**Goal**
Repeat every item below word for word, but leave out the pictures.

Extracted records
◆ ◆ ◆ ◆ ◆ ◆ ◆

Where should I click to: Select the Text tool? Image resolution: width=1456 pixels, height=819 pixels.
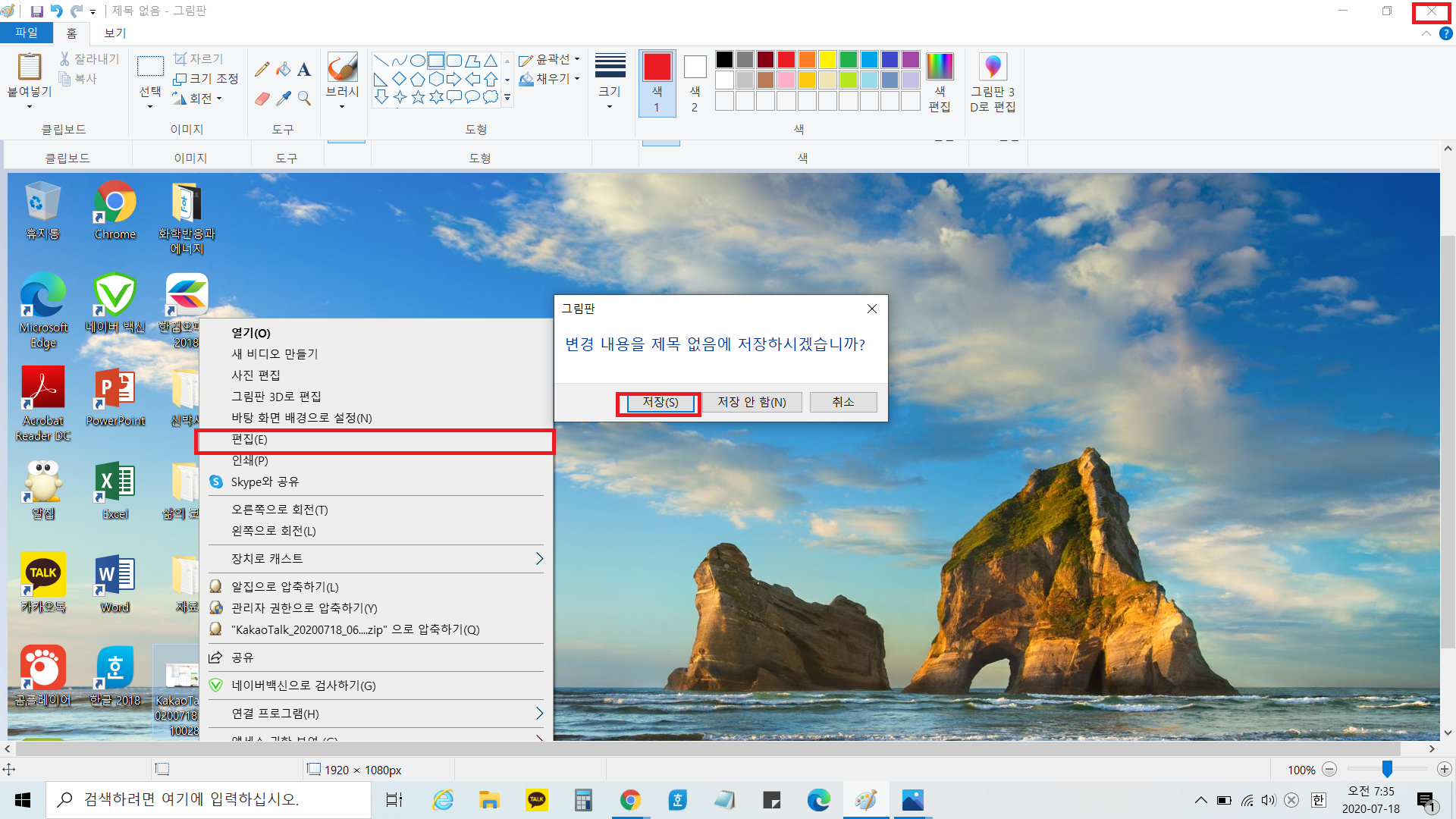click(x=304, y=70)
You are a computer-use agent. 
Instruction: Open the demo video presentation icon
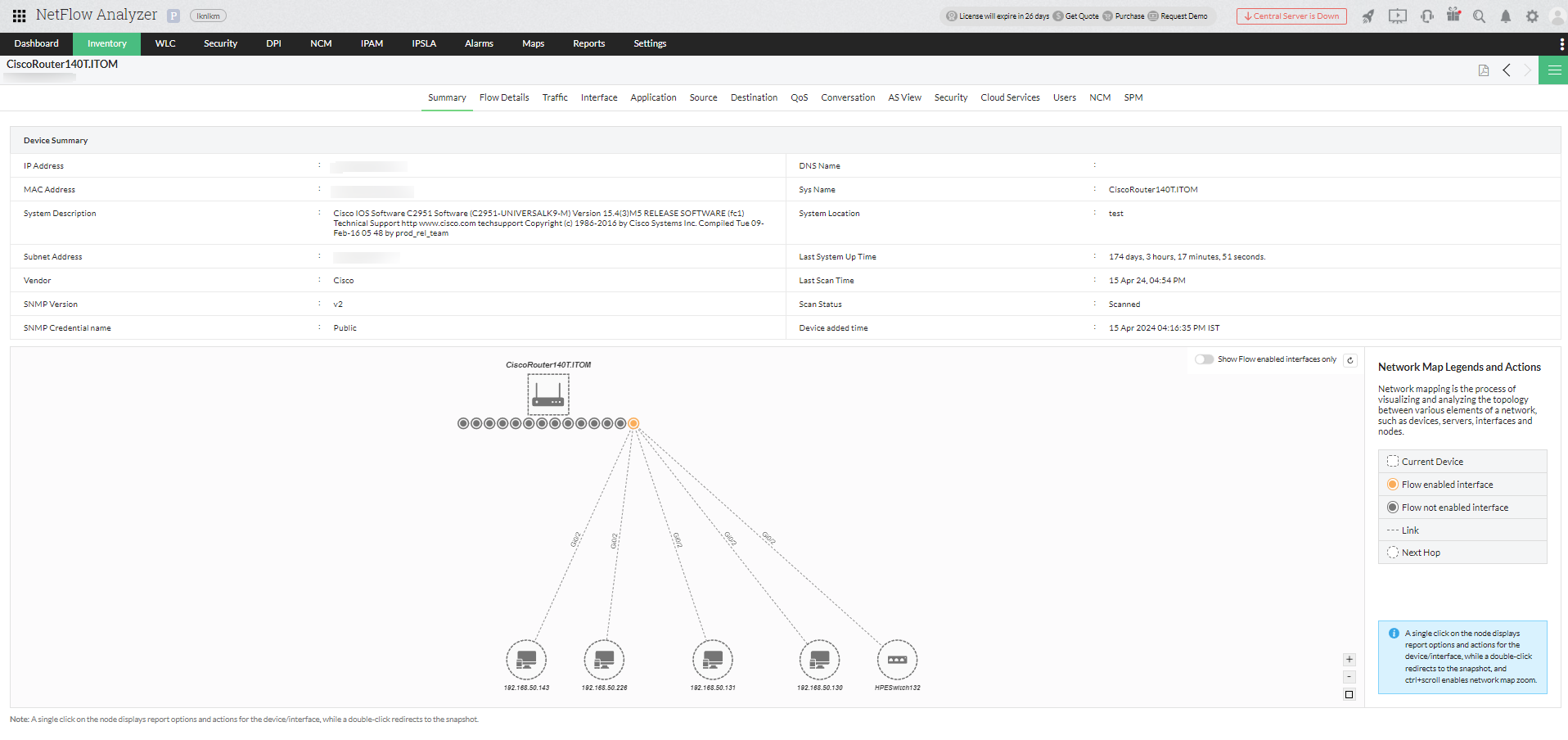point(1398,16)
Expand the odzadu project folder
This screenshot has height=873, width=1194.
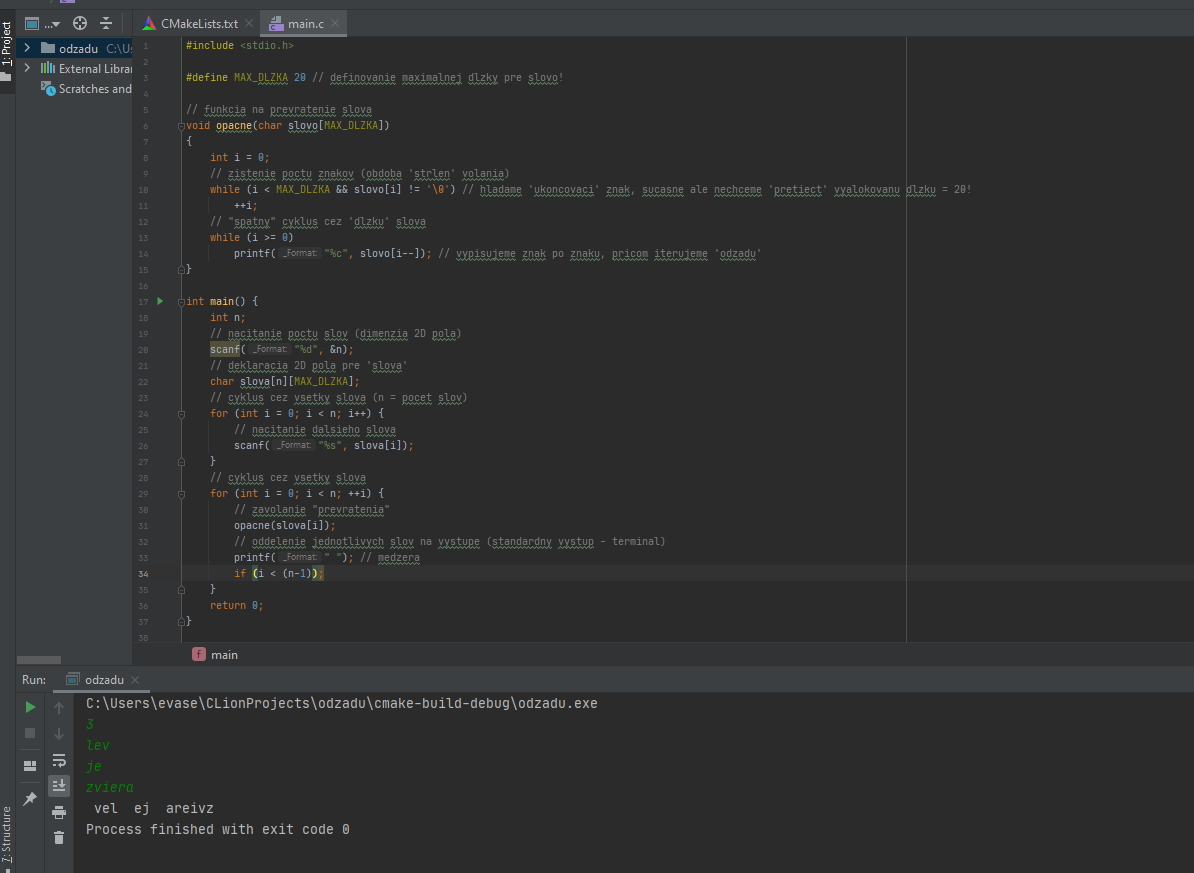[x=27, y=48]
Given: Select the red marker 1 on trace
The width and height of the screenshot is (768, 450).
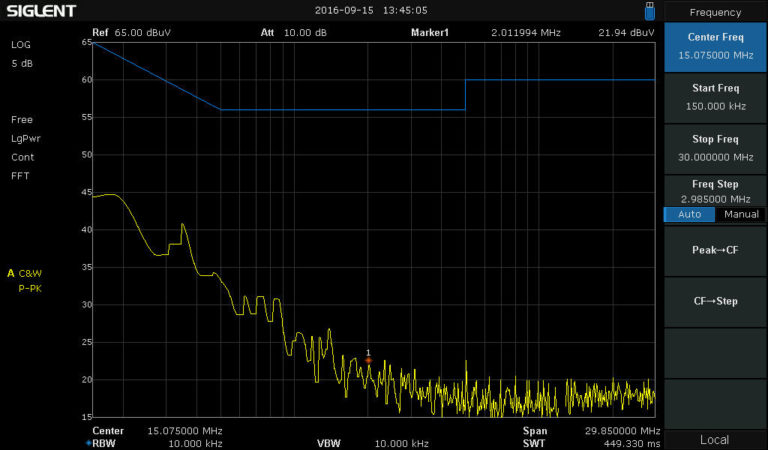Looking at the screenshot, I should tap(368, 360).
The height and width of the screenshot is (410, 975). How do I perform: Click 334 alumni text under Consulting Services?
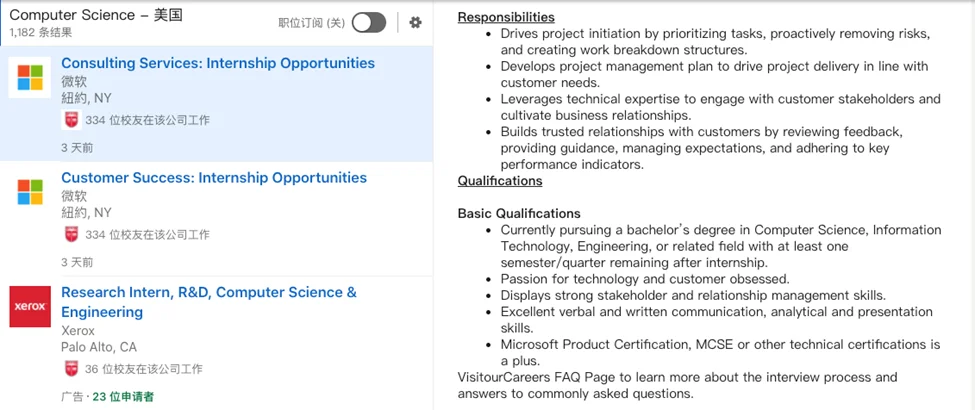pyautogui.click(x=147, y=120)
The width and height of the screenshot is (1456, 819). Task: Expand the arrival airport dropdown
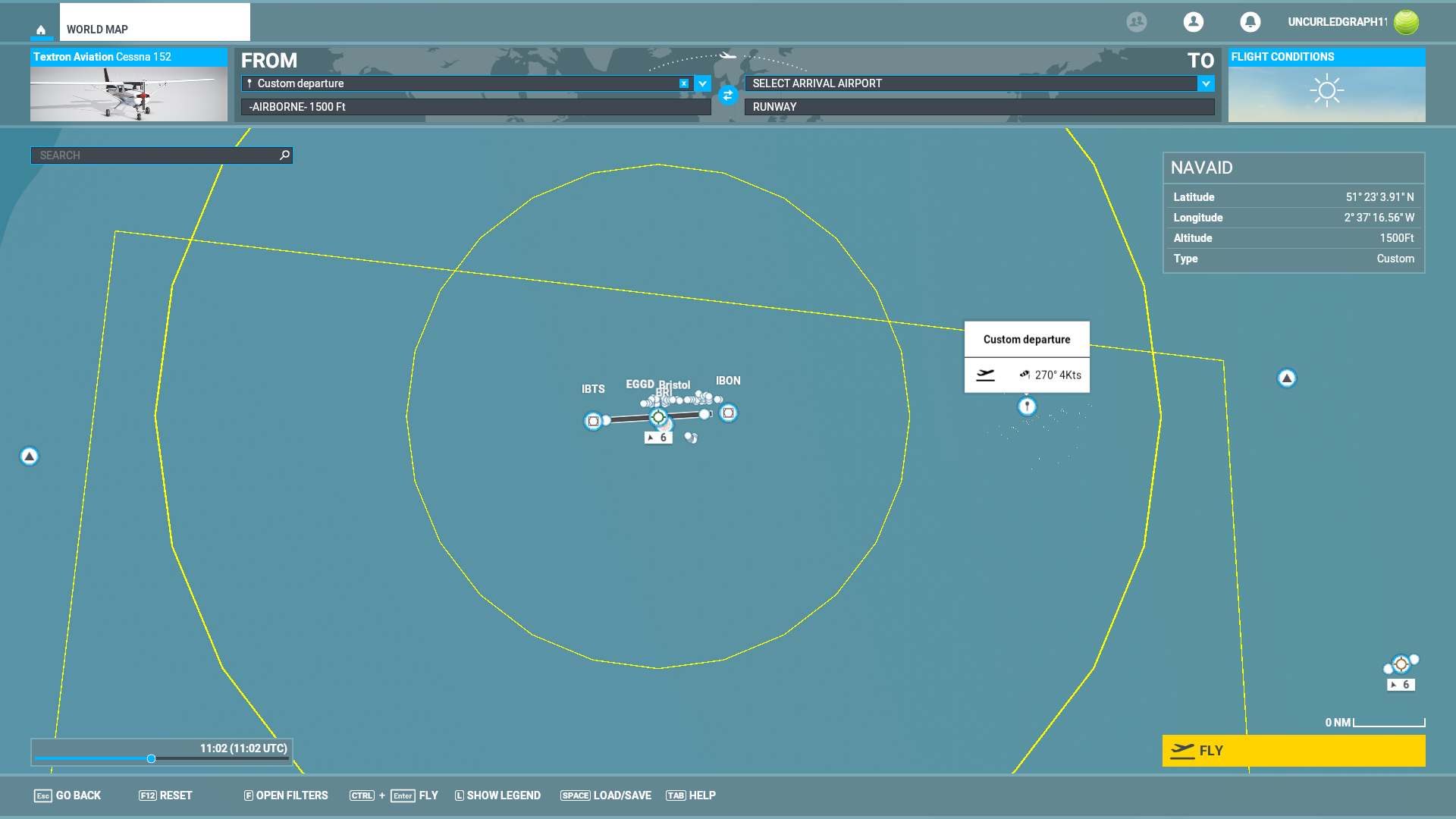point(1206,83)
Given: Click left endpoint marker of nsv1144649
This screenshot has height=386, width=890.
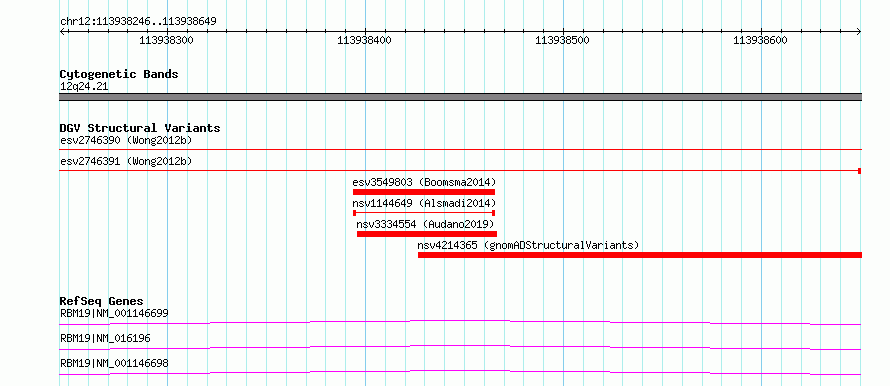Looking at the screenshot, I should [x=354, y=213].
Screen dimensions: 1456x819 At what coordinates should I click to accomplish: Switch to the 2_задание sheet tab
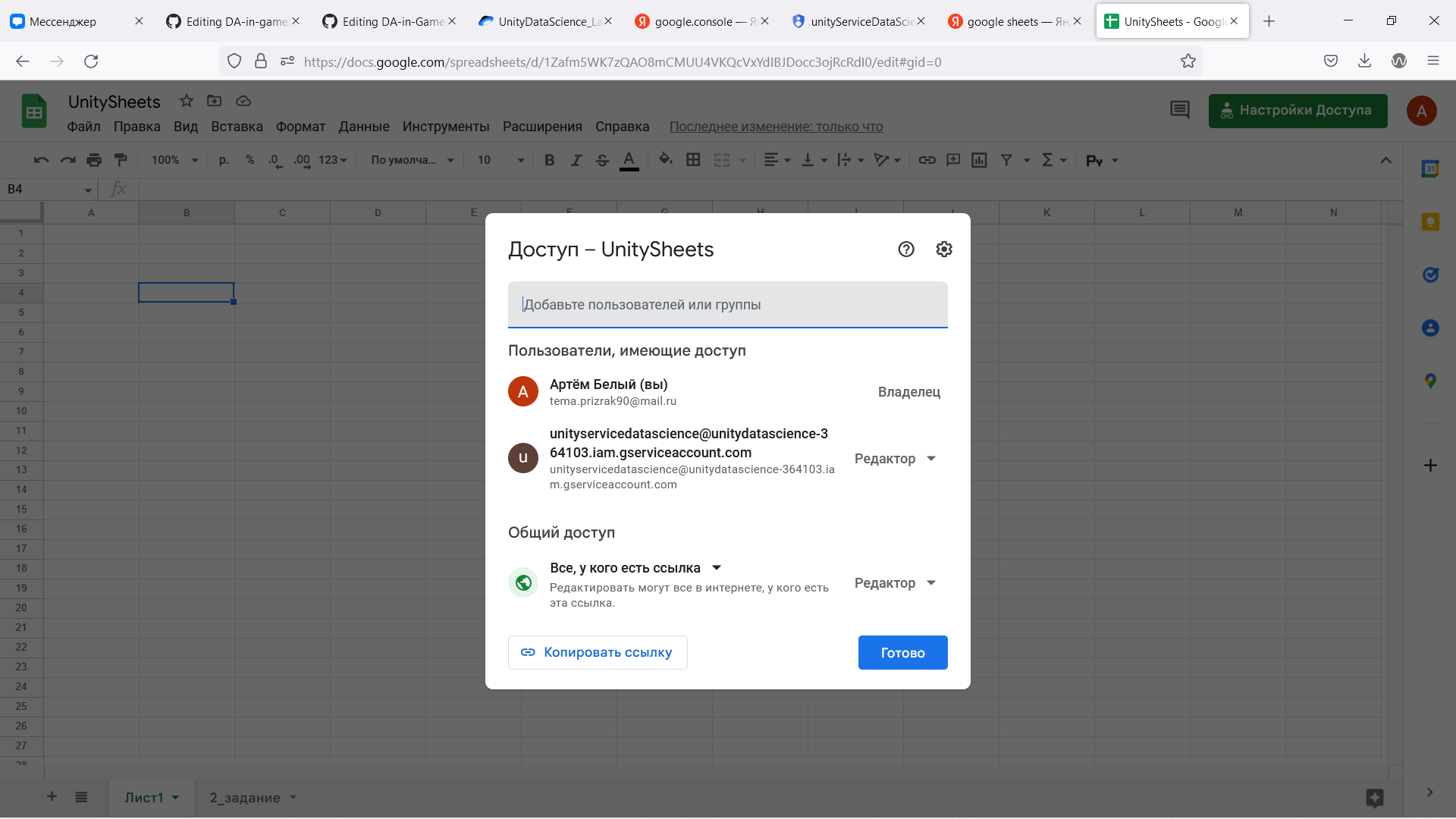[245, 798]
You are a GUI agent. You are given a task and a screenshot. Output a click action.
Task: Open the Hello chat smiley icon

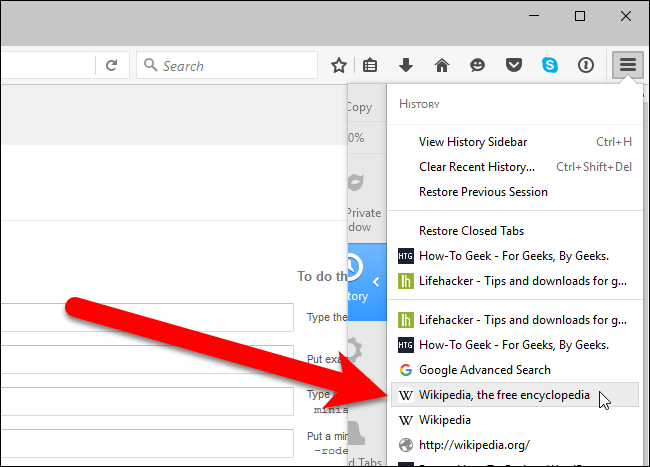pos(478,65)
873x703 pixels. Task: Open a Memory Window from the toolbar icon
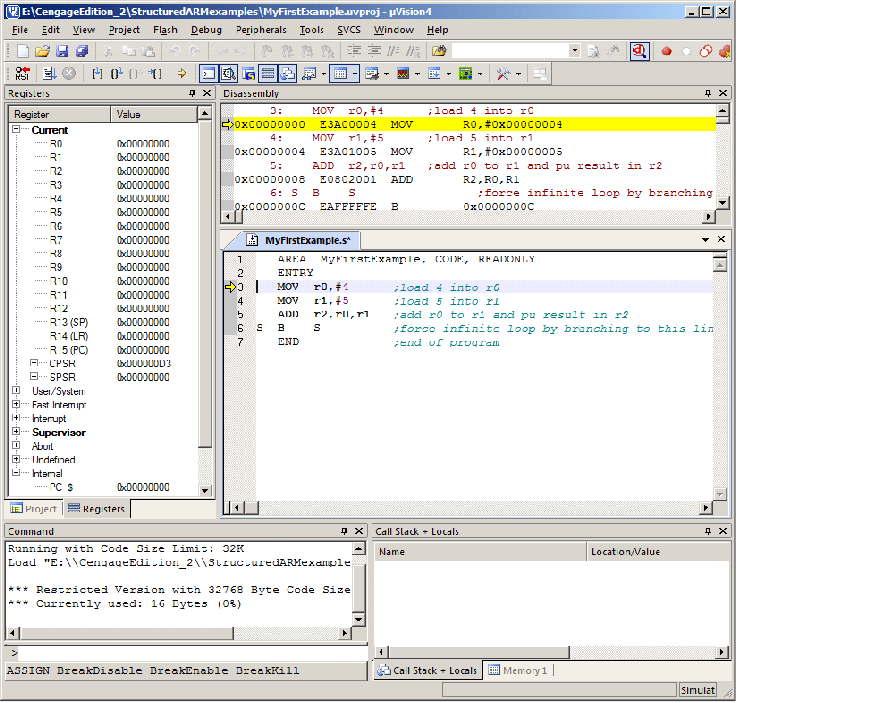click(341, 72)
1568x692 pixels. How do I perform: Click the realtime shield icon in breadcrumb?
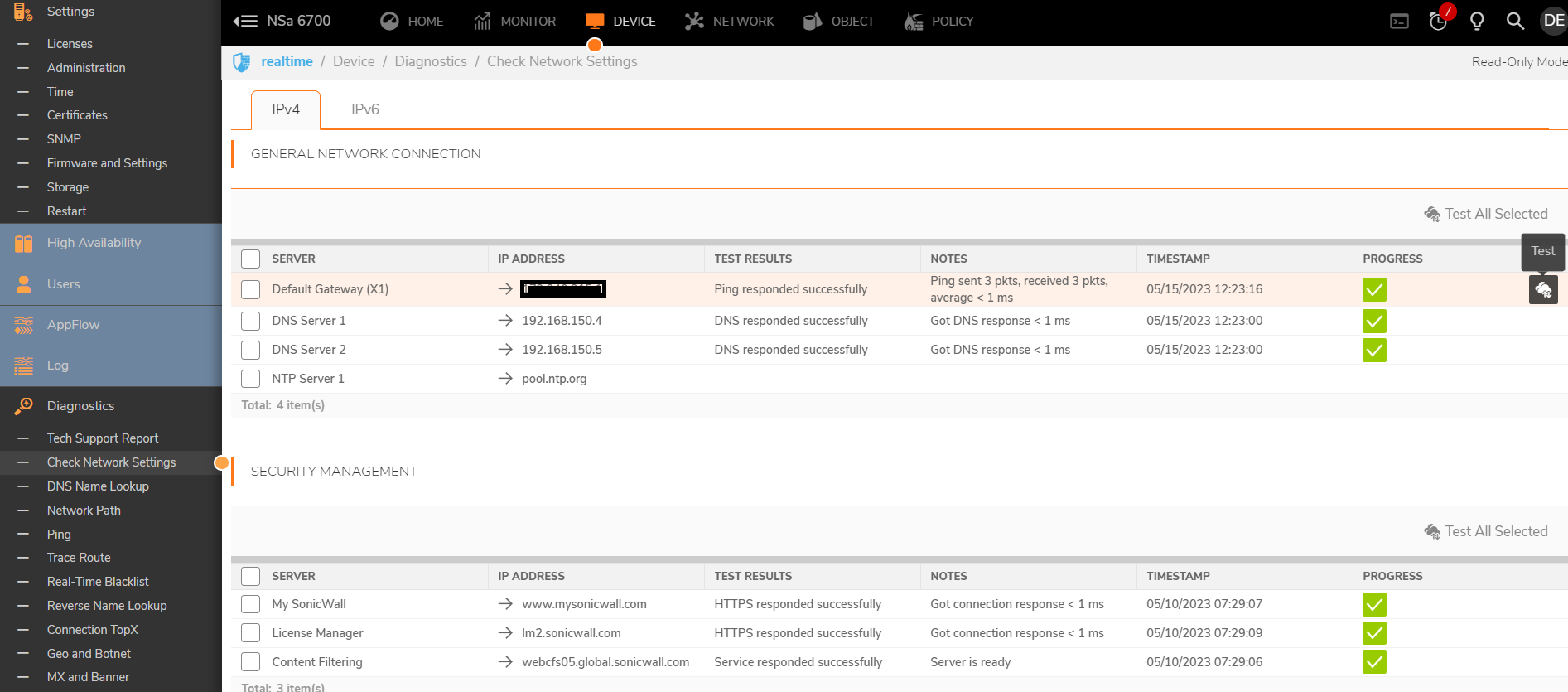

◆ ◆ ◆ ◆ ◆ ◆ ◆

**Full output**
Where should I click to: Select the Text tool? Image resolution: width=1456 pixels, height=819 pixels.
click(x=304, y=70)
You are a computer-use agent. 
Instruction: Open the demo video presentation icon
point(1398,16)
Expand the odzadu project folder
This screenshot has height=873, width=1194.
[x=27, y=48]
Given: Select the red marker 1 on trace
The width and height of the screenshot is (768, 450).
Looking at the screenshot, I should tap(368, 360).
The height and width of the screenshot is (410, 975). How do I perform: Click 334 alumni text under Consulting Services?
pyautogui.click(x=147, y=120)
The width and height of the screenshot is (1456, 819). Task: Expand the arrival airport dropdown
point(1206,83)
Given: Click left endpoint marker of nsv1144649
This screenshot has height=386, width=890.
Looking at the screenshot, I should [x=354, y=213].
Screen dimensions: 1456x819 At what coordinates should I click to accomplish: Switch to the 2_задание sheet tab
[245, 798]
You are a GUI agent. You are given a task and a screenshot. Output a click action.
Task: Open the Hello chat smiley icon

pos(478,65)
873x703 pixels. Task: Open a Memory Window from the toolbar icon
click(341, 72)
1568x692 pixels. How do I perform: Click the realtime shield icon in breadcrumb?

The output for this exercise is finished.